Thanks. I wonder if BioFormats is reading out the entire file, and only then cropping the region? Will have to read the source code.

I believe it does that as a fallback for certain formats where reading sub-planes is hard, but for regular TIFFs, no, it reads only the region requested:

For TIFF Bio-Formats will only be reading out the requested subsection. The performance time in this case will almost certainly be the parsing of the metadata beforehand.

If this is an operation you will doing frequently and wish to speed up the initialisation time then it is possible to cache the state of the initialised reader by taking the reader (as in https://gist.github.com/ctrueden/6282856#file-bio-formats-py-L23) and wrapping it with:

reader = new Memoizer(reader, 0);
1 Like

Thanks for the hint to use the Memoizer. From the docs I understood that the Memoizer will only work for a given file path, not for additional file paths with the same header characteristics (i.e. files with identical headers, therefore dimensions etc., but different data). Is there perhaps a way to do the latter?

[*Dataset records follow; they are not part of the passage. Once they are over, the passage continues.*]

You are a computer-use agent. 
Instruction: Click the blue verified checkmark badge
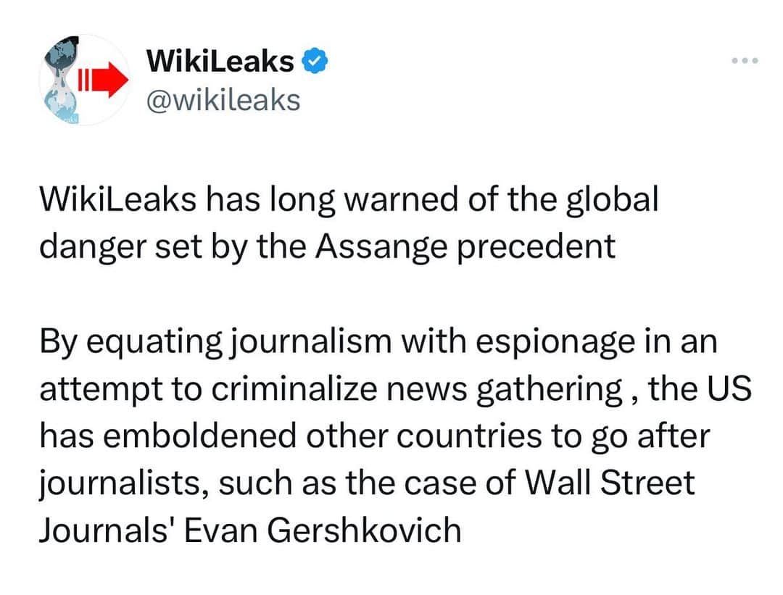(315, 62)
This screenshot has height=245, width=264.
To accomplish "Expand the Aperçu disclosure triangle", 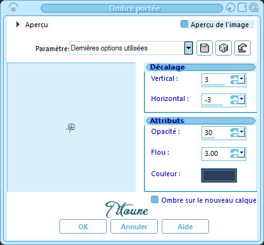I will click(x=18, y=25).
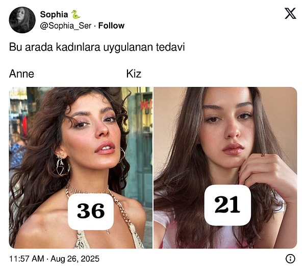Click the red sign behind curly-haired woman
306x274 pixels.
(x=146, y=105)
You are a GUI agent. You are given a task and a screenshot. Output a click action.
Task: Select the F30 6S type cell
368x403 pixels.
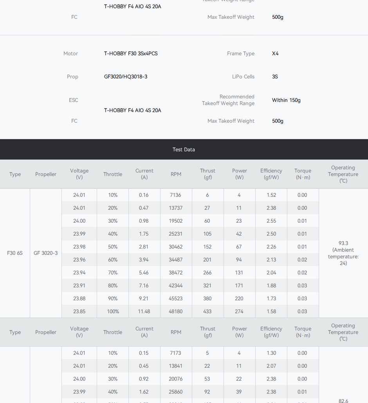[15, 253]
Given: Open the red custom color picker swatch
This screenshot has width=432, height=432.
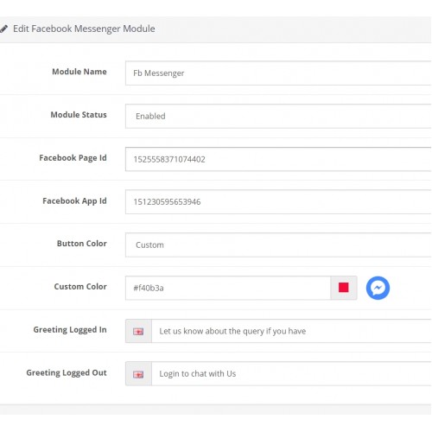Looking at the screenshot, I should tap(343, 288).

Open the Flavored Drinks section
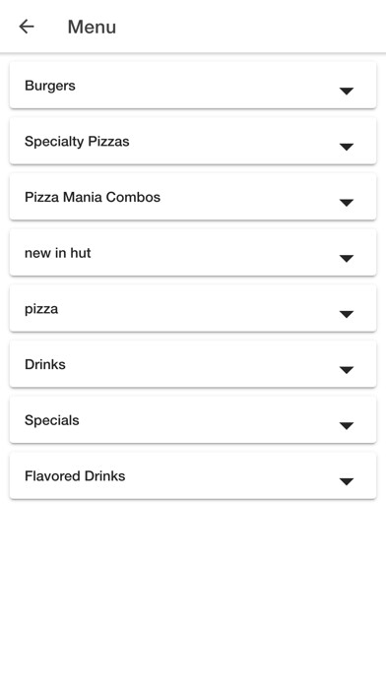pyautogui.click(x=193, y=475)
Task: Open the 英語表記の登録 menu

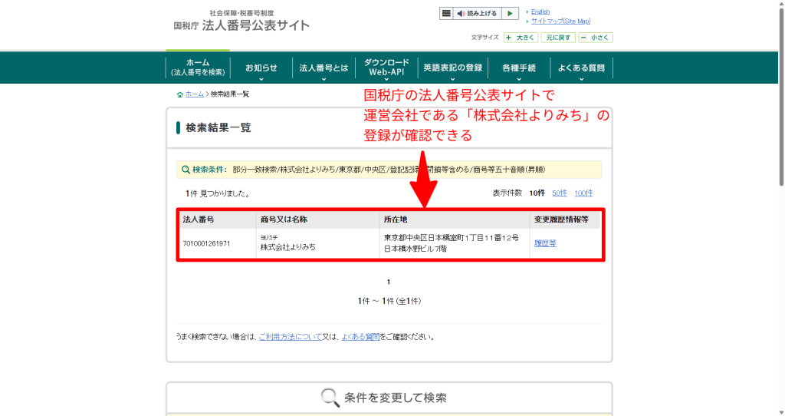Action: 452,68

Im afraid not at the moment, even with the dimensions and main metadata values being the same there will always be some values (such as timestamps) which will differ from file to file.

Thanks for the info. Our current use consists in loading thousands of images of the same dimensions and type. Given that our data is rather constant in its properties, I’ll go with the direct byte parsing: the 20x speed up is worthwhile.